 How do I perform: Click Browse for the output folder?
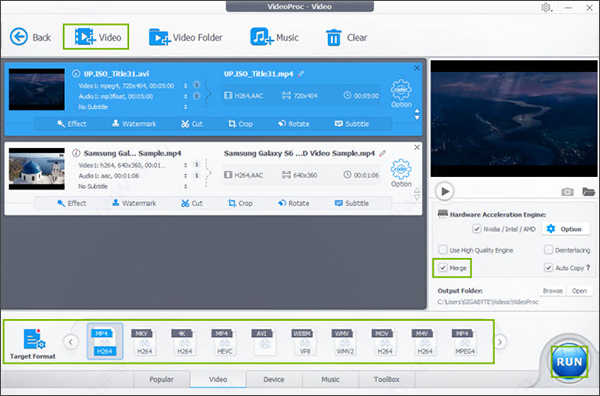point(553,291)
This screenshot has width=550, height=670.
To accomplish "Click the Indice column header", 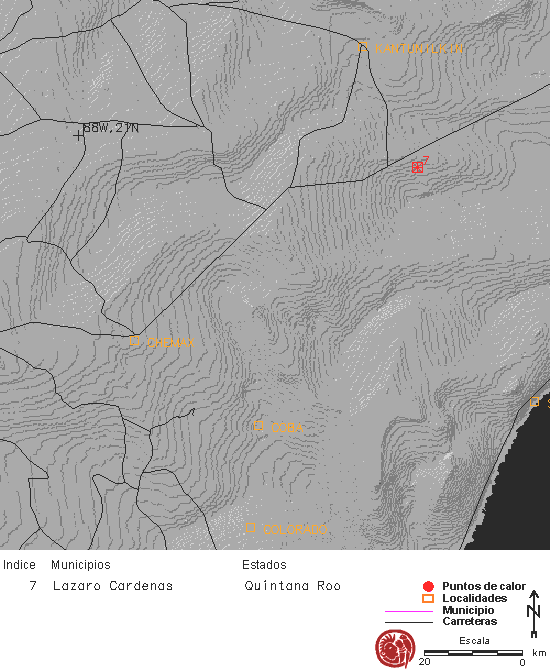I will click(x=19, y=565).
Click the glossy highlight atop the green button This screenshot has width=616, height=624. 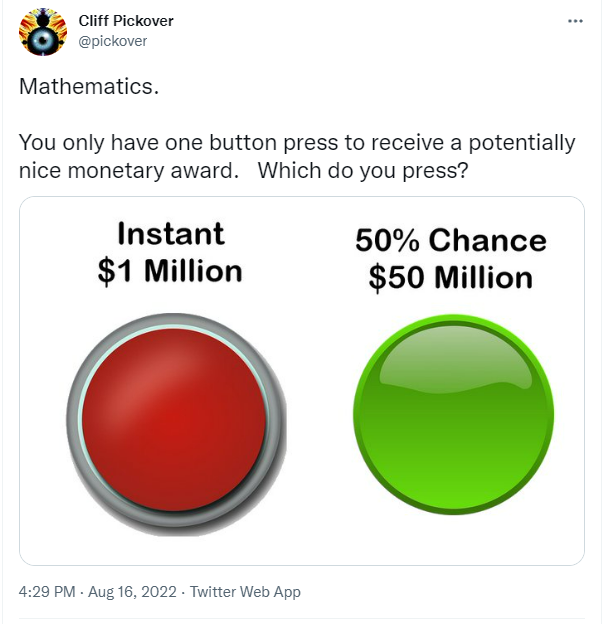point(456,358)
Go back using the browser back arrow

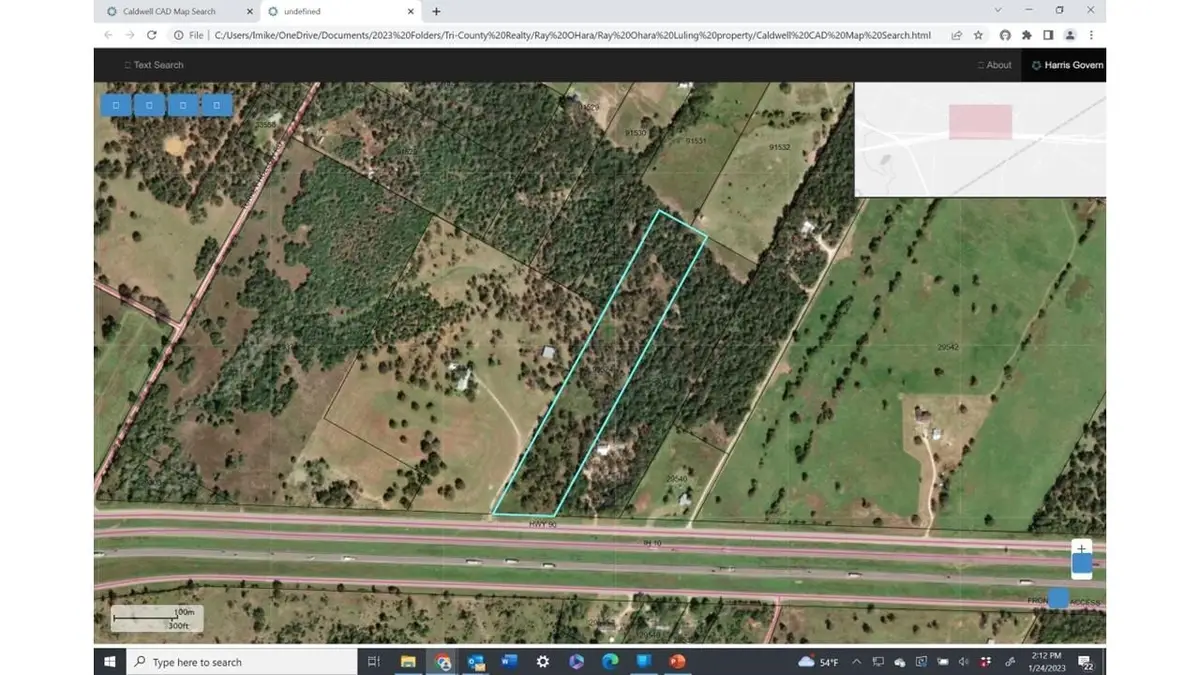(x=107, y=34)
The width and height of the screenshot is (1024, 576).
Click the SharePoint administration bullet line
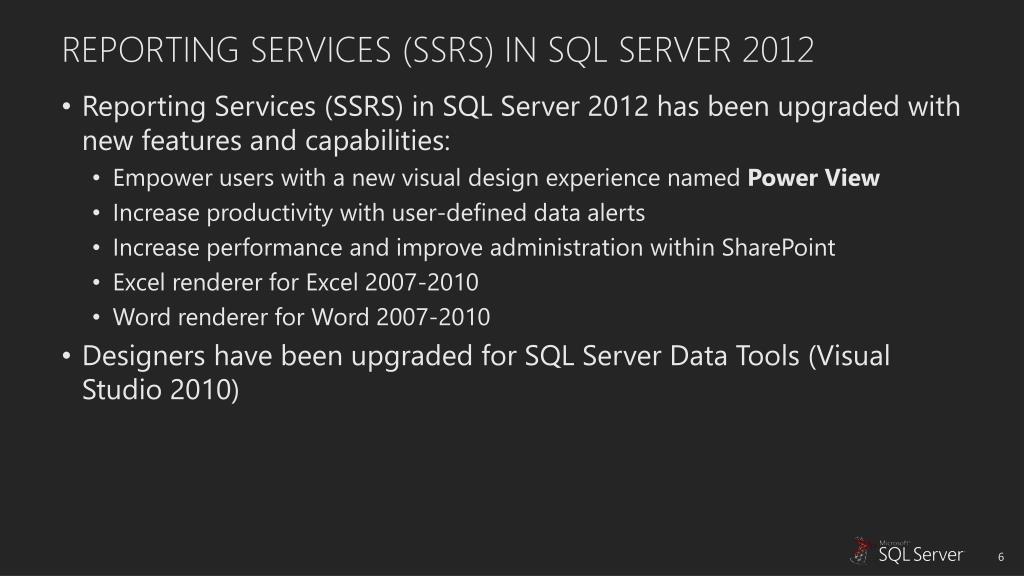pos(474,248)
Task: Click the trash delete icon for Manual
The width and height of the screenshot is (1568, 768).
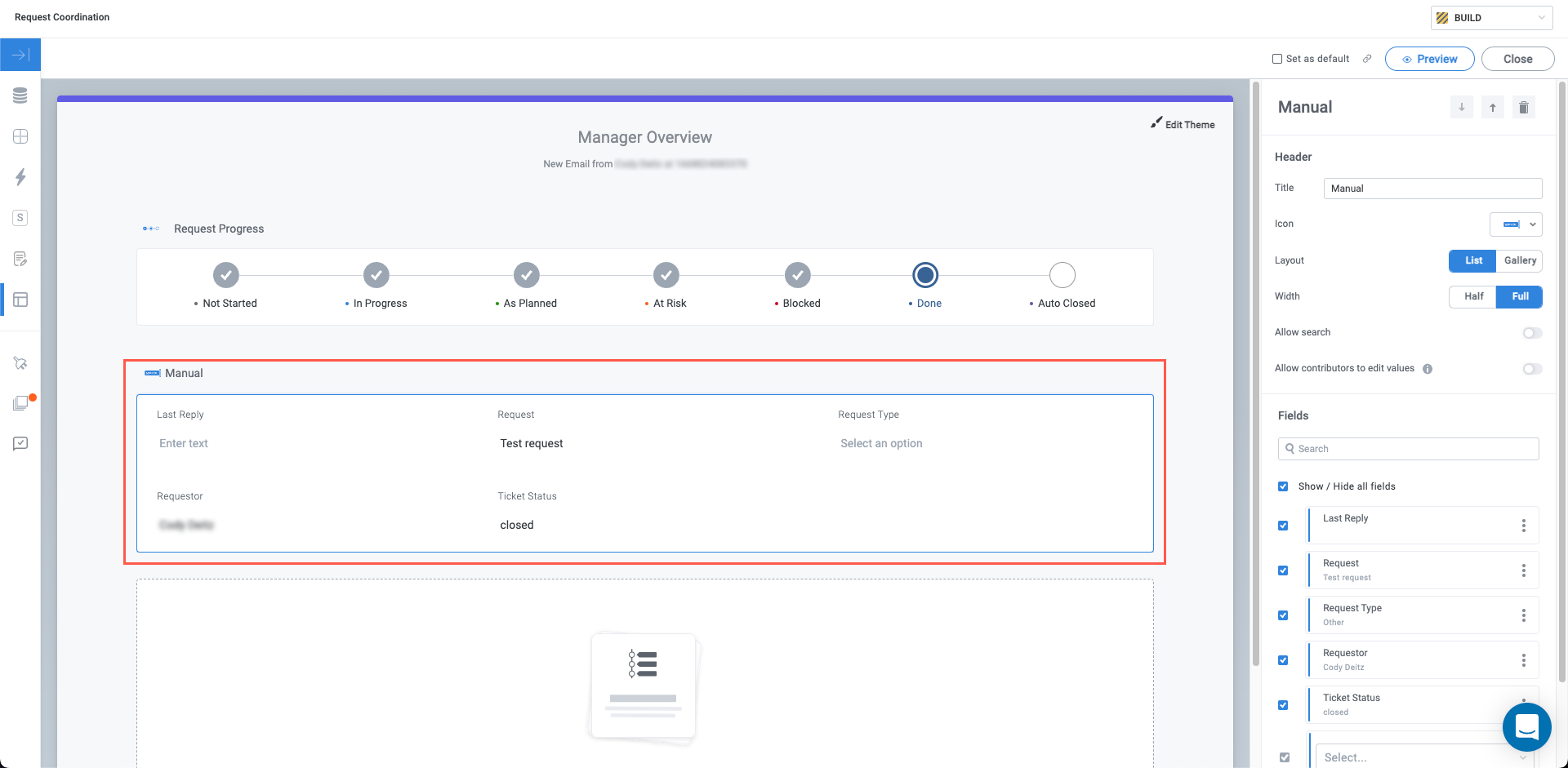Action: (1523, 108)
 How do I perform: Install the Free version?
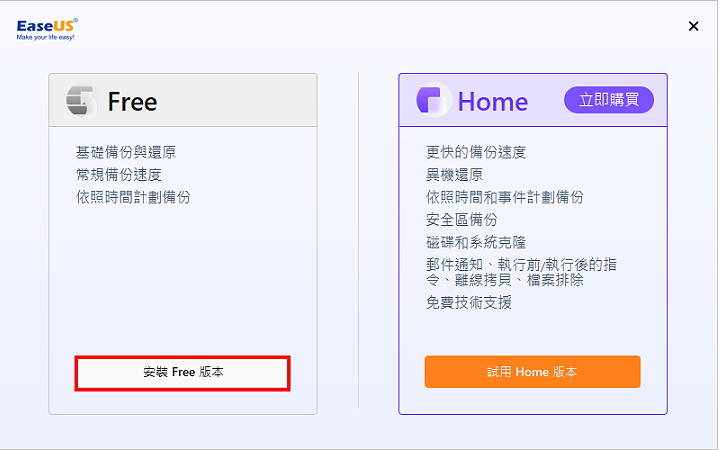[183, 373]
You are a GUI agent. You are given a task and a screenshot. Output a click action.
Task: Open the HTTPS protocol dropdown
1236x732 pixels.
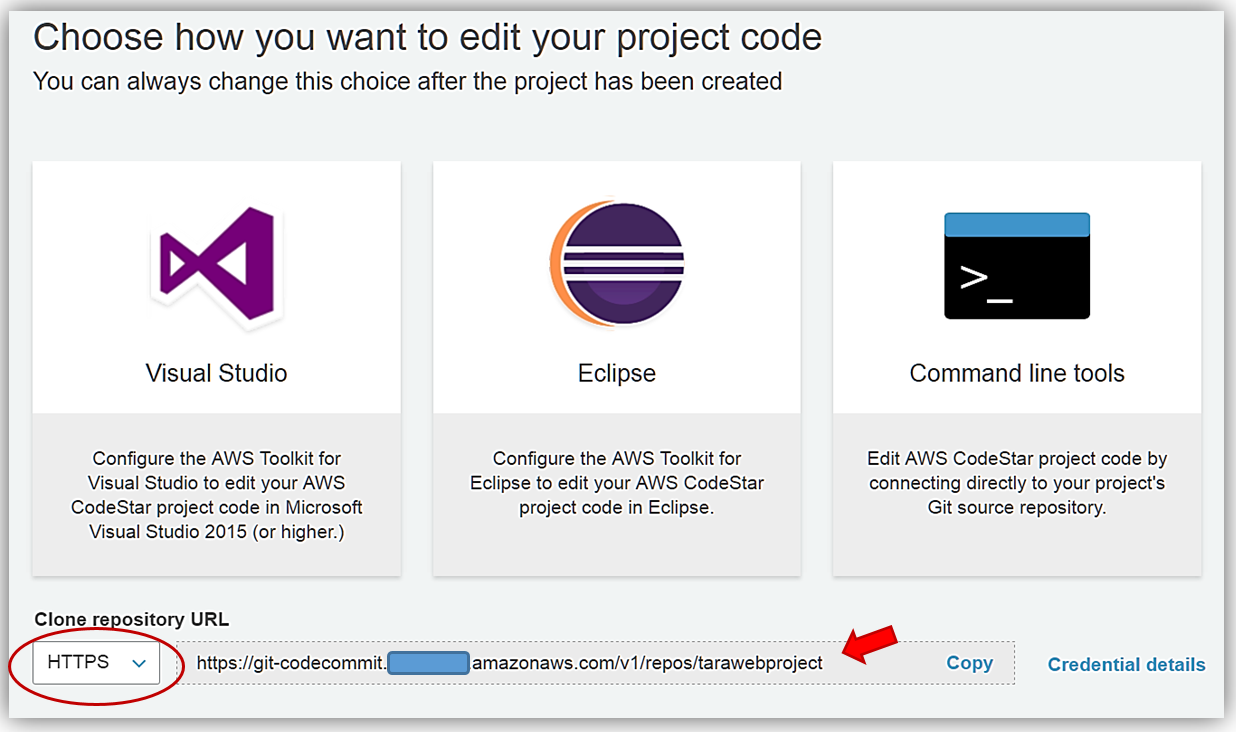[x=96, y=663]
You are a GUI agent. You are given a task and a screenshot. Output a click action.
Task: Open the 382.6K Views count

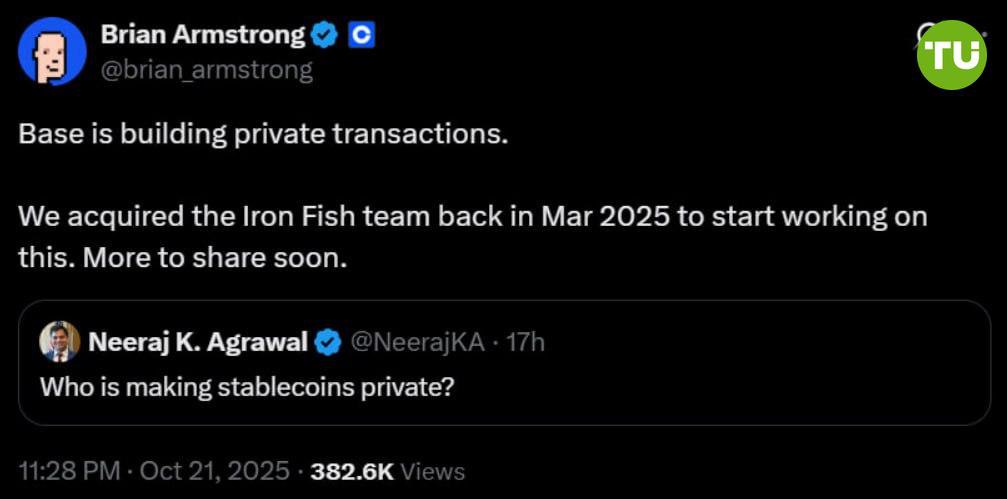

=======

* **EXERCISE DESCRIPTION**
Reproduce the items word for word, from the line containing "The width and height of the screenshot is (1024, 576)." through the end of the items, both ends included, and omit the pictures.

* **REPLY**
The width and height of the screenshot is (1024, 576).
Click the SharePoint administration bullet line
pos(474,248)
Task: Click the trash delete icon for Manual
The width and height of the screenshot is (1568, 768).
Action: (1523, 108)
 How do I perform: Install the Free version?
[183, 373]
You are a GUI agent. You are given a task and a screenshot. Output a click action.
Task: Open the HTTPS protocol dropdown
1236x732 pixels.
[x=96, y=663]
You are a GUI agent. You are given a task and a screenshot. Output a click action.
Task: Open the 382.6K Views count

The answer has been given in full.